* Universal health coverage a signature ANC policy
* Opposition and some analysts say it is unaffordable
* Officials say rollout to depend on fiscal room
* Full implementation probably many years away 


A proposed move to universal health coverage in South Africa will be rolled out in stages as the budget improves, a senior presidential aide told Reuters, forecasting the landmark reform would cost $2.2 billion per year by 2025/26.
The National Health Insurance (NHI) programme, to be debated in parliament soon, is a flagship policy of the governing African National Congress, which has wanted to overhaul the crisis-ridden health system since it swept to power under Nelson Mandela in 1994.
More than two decades after the end of white minority rule, a privileged few receive world-class care in private hospitals while many poor black people in a population of near 60 million queue at understaffed state facilities short of equipment.
The ANC government is proposing a new system in which medical insurance schemes will cover fewer treatments and the government will control how much private clinics charge. The aim is to narrow the gap between the private and public systems.
Some opposition politicians and analysts have questioned the affordability and practicality of those changes, given a struggling economy. They say healthcare could suffer if the changes are rammed through hastily.
Responding to that concern, Olive Shisana, special adviser to President Cyril Ramaphosa, said the programme would be introduced in a fiscally responsible manner.
"This government is not going to do something that will collapse the economy," she said.
Spending on NHI would increase from around 2 billion rand in the 2019/20 fiscal year to 33 billion rand ($2.2 billion) in 2025/26, Shisana said. That expenditure would come on top of the health budget, currently around 220 billion rand a year.
Government will consider adding a surcharge on personal income tax and a payroll-based tax from 2025/26 to raise the necessary funds. But with struggling state companies such as Eskom also promised bailouts, there will be competing spending priorities.
To keep costs within budget, Shisana said government would focus on a set of targeted interventions to improve public healthcare while the new system was being set up.
Those could include hiring more doctors and improving hospital infrastructure, while later interventions could include changing the mechanism by which general practitioners are paid to take into account the number of patients they serve.
"We are going to make sure that NHI does get implemented," Ramaphosa told lawmakers this week.
Many health companies have publicly said they support NHI. In private, however, some say it is unworkable because it would place too great a burden on limited state resources.
Medical insurance schemes would not be allowed to cover services reimbursed by a central government fund.

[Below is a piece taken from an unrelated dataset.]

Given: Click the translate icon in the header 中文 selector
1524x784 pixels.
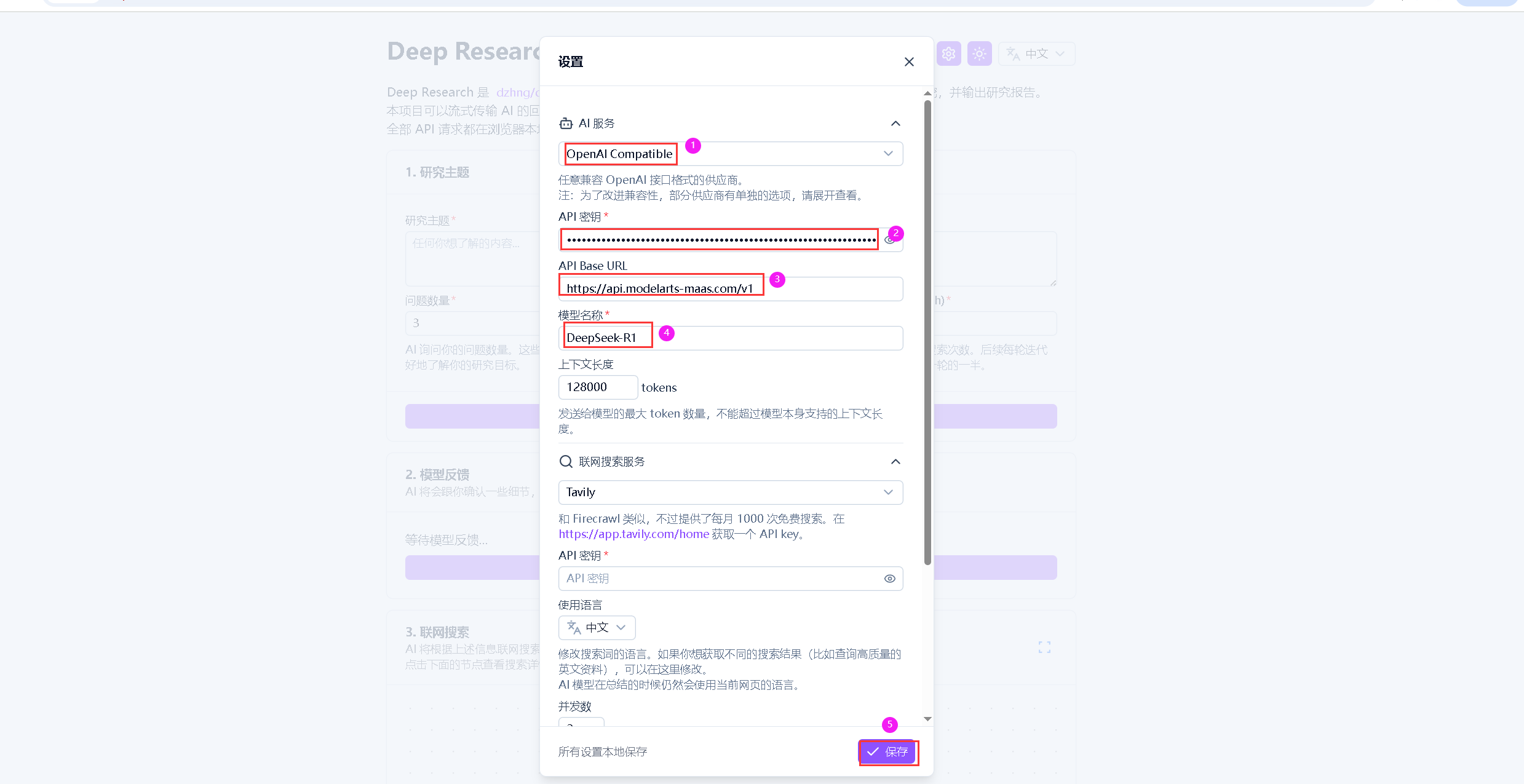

Some investors have dumped health stocks since government introduced its NHI bill to parliament this month, sending the Johannesburg Stock Exchange's health subindex down almost 10% this month versus a 5% fall in the broader market.
Medical insurer Discovery does not yet see a major impact on its business because it expects the reform to be implemented over an extended period.
Alex van den Heever, a University of the Witwatersrand professor, said Shisana's spending projections suggested government would not achieve universal health coverage by 2025/26, as health officials had previously said.
"NHI envisages a shift to centralised medical cover; 30 billion rand won't buy you that," van den Heever said.
He estimated a full-scale rollout would involve raising tax revenue upwards of 3% of gross domestic product, or close to 150 billion rand.
A tax committee spoke in 2017 about an NHI funding shortfall of 72 billion rand in 2010 prices, which would translate into more than 100 billion rand in today's money.
The reform could yet be delayed by court cases.
Some experts have questioned the constitutionality of provisions in the bill governing the role of provinces because it proposes pooling health funds centrally.
Others expect private firms to approach the courts if the public health system is unable to provide adequate care.
The country's main opposition party, the Democratic Alliance, opposes NHI, but it has around 21% of lawmakers in the lower house versus the ANC's 58%.
Shisana said NHI would not be defeated. "Our policy is solid," she said. "It has been consulted for many years. We don't expect major changes."